> Problem statement: Nothing but the records themselves, exactly as written, should appear in the reply; leave out the pictures.

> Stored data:
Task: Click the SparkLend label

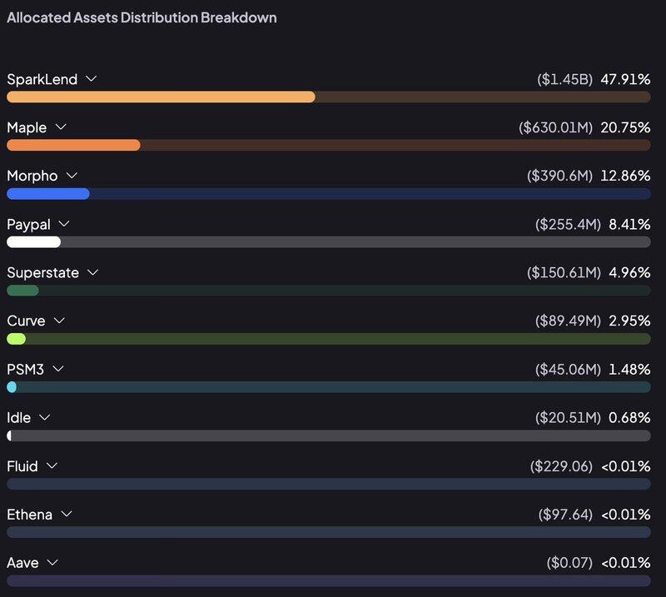Action: tap(42, 79)
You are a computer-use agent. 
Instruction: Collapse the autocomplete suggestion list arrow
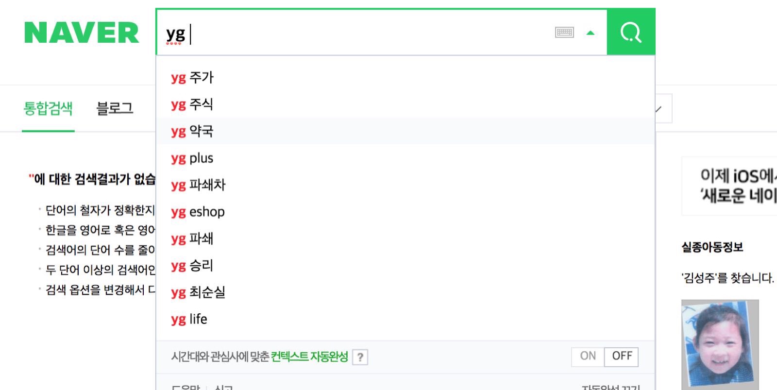click(x=591, y=33)
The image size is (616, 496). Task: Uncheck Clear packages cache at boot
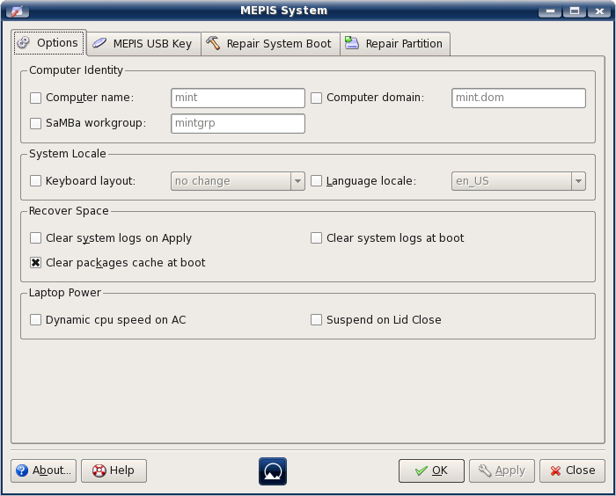pos(36,263)
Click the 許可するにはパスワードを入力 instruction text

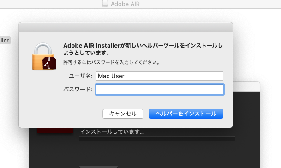(111, 62)
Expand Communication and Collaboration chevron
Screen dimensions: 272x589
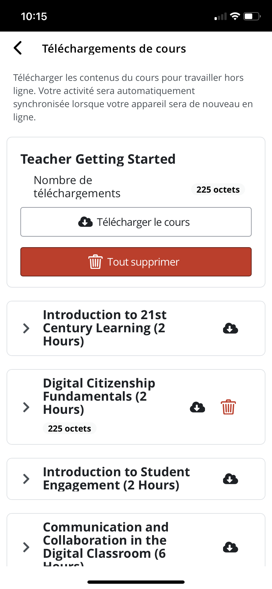pyautogui.click(x=26, y=547)
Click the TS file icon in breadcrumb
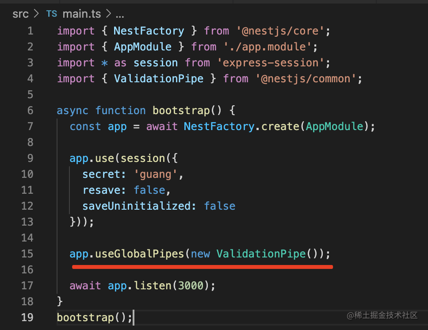428x330 pixels. (x=51, y=14)
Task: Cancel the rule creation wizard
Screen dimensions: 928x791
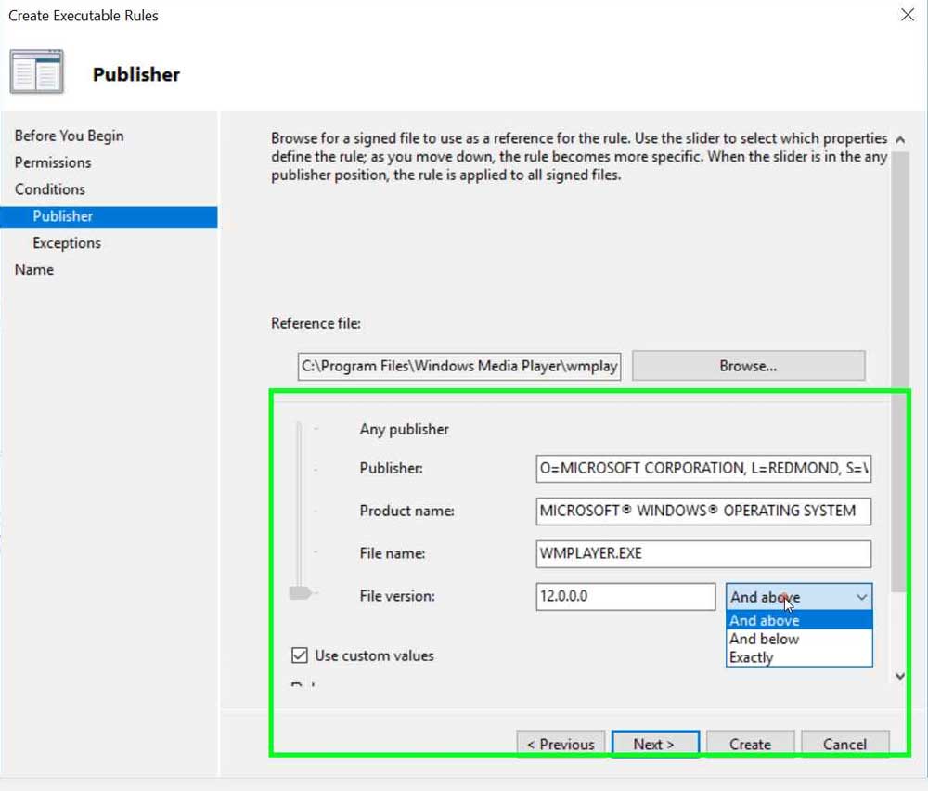Action: coord(844,744)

> Answer section:
Task: Click the SparkLend label

Action: tap(42, 79)
You are a computer-use agent. 
Instruction: Collapse the autocomplete suggestion list arrow
click(x=591, y=33)
The image size is (616, 496). Task: Uncheck Clear packages cache at boot
pos(36,263)
Click the 許可するにはパスワードを入力 instruction text

(111, 62)
Expand Communication and Collaboration chevron
Screen dimensions: 272x589
pyautogui.click(x=26, y=547)
Click the TS file icon in breadcrumb
428x330 pixels. (x=51, y=14)
Task: Cancel the rule creation wizard
Screen dimensions: 928x791
Action: coord(844,744)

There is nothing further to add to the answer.